Язык выдает, кем я уехал. Он умрет, как и остальное зло, преградой перед которым я встану. Всю свою жизнь я должен был только вставать преградой перед злом, ничего другого. Попутчица заводит меня в край, где я увижу одну из самых больших мер зла. Другие встретят гораздо больше, а я встречу свою меру. Там я еще не помышляю о роли детектива: думаю, что так и отсижусь в дальнем тылу, в аналитичке, где есть рабочие часы и внятные выходные, где ничего не надо делать, кроме пяти однотипных таблиц, где мне платят, кажется, только за то, что я существую — гнилая мечта левака. Я гнилой левак там, на кредитной тачке, Попутчица безжалостно вводит меня в расправивший огненные крылья город. Мы с Ведьмой понятия не имеем, что ходим теперь по параллельным улицам, фотографируем параллельные бетонные каньоны со стеклянными глазами, что даунтаун Феникса вымирает вокруг кинотеатра, назначенного уже стать нам общим, — мы не догадываемся друг о друге. Времени еще нужно много песка пропустить, чтоб сплести все в наш узор, пока мне выдана Попутчица, и Феникс на следующий день впустит нас. Но люди в самом деле всегда идут к своим убийцам сами. Незримые путы связывают убитого с убийцей. Так я смог примириться с неизбежностью, невозможностью того, что человек убивает человека.
«Ты вор…» — бормочет Попутчица под нос, но я вижу, что ее вообще-то мало волнует моя судьба.
Член и тот произвел больше впечатления. Весь этот водопад слов, что мы пролили при встрече, был не о том, чтобы услышать или научить, — вот, годы спустя, я не помню ни одной темы, которую мы обсуждали.
Кажется, я стою теперь там же, в той же комнате, да и час тот же: примерно в полночь она добралась до меня. Попутчица спросила: «Подвезешь, ковбой?..

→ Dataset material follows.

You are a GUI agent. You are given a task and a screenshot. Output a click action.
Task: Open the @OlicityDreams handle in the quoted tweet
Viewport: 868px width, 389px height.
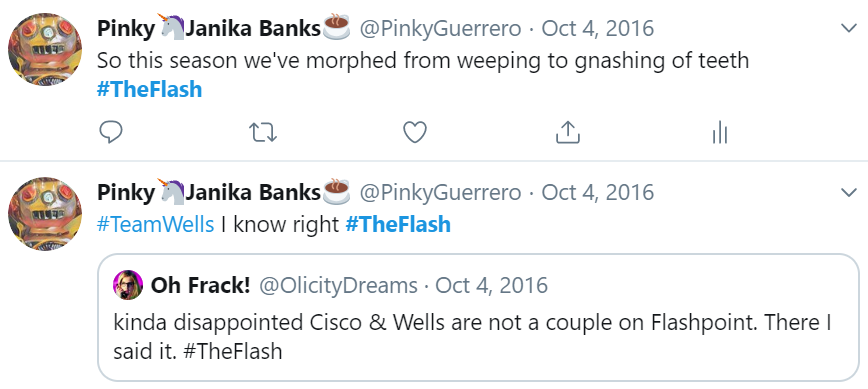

Мой прицеп накрылся, мне надо в город. Я сепаратистка, мне нельзя связываться с государством», — добавила невпопад, когда я выруливал на дорогу с обочины, молча забрав ее. Затащил к себе в пещеру, в свою мужскую пустую душную дыру посреди земли, а перед этим, под надувшейся луной, мы стояли, по щиколотку в океане, я остановил в Энсинитасе, тридцать минут от моей дыры в земле, городок богатых мамочек и серфящих наследников. Понятия не имел, какая фаза Луны и какая фаза прилива приготовлена, просто свернул показать ей, она не из этих мест, она из долинных, пусть же увидит большую воду и блин спутницы Луны, ломающийся, как печенье, по гребешкам почти остановившейся хмари. А был deep tide — это когда вода отошла далеко, и можно прошагать от берега чуть не на сто метров, по влажному песку, переполненному зарождающейся жизнью: крабиками, черепашками, лангустами, а может, и дальше могли пройти, и все будет ярким и светлым: огромный лунный прожектор в памяти разрастается до таких величин, будто полнеба им накрыто, и Попутчица дрожит от благоговения — в долинах не бывает таких тихих океанских вод, и таких лун, и таких попутчиков.